→ **WORK TO COMPLETE**: Rewrite the material from its beginning through the line containing "pos(595,374)", replacing "screenshot" with "screen capture" and leaving everything else unchanged.

★ ★ ★ ★ ★

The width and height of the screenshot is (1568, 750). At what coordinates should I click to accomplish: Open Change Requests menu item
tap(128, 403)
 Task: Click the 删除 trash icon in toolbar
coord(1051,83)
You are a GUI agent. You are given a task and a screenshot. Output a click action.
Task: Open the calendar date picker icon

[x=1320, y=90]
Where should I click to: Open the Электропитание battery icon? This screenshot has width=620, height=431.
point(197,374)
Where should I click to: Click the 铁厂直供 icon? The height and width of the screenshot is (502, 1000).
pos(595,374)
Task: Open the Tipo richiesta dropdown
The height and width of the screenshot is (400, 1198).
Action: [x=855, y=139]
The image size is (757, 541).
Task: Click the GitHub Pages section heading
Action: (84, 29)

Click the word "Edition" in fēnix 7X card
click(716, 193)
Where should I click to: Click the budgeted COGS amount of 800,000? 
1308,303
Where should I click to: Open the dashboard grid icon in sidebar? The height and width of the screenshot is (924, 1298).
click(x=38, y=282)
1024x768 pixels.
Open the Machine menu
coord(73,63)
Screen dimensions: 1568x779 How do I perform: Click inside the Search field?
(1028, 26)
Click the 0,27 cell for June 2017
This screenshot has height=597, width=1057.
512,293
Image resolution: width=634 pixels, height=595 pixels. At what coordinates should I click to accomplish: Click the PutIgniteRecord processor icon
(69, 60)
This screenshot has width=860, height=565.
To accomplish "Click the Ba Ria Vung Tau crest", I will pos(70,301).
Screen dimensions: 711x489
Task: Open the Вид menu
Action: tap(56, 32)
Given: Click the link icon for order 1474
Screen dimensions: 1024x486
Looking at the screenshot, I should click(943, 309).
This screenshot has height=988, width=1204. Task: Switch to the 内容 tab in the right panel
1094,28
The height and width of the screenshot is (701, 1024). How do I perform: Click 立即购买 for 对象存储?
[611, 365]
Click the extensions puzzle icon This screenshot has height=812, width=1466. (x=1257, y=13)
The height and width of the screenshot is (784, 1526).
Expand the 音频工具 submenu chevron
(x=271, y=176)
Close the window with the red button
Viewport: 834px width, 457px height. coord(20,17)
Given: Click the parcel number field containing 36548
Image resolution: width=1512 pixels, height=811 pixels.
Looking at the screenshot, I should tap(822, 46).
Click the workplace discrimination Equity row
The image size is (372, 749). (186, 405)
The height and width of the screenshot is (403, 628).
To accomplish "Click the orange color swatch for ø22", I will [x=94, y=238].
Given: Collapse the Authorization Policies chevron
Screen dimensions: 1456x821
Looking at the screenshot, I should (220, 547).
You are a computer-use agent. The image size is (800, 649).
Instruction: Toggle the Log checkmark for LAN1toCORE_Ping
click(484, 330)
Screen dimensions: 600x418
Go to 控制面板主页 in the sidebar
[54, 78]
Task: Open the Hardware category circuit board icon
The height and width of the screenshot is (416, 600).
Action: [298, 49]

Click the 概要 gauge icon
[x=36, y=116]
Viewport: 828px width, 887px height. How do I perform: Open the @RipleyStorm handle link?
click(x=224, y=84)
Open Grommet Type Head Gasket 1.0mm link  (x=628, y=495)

★ ★ ★ ★ ★

→ **EXERCISE SOLUTION**:
The width and height of the screen capture is (1568, 750). At what coordinates should I click to accomplish: Open Change Requests menu item
tap(128, 403)
 Task: Click the 删除 trash icon in toolbar
coord(1051,83)
You are a GUI agent. You are given a task and a screen capture. Output a click action.
Task: Open the calendar date picker icon

[x=1320, y=90]
Where should I click to: Open the Электропитание battery icon? This screen capture has width=620, height=431.
point(197,374)
Where should I click to: Click the 铁厂直供 icon? The height and width of the screen capture is (502, 1000).
pos(595,374)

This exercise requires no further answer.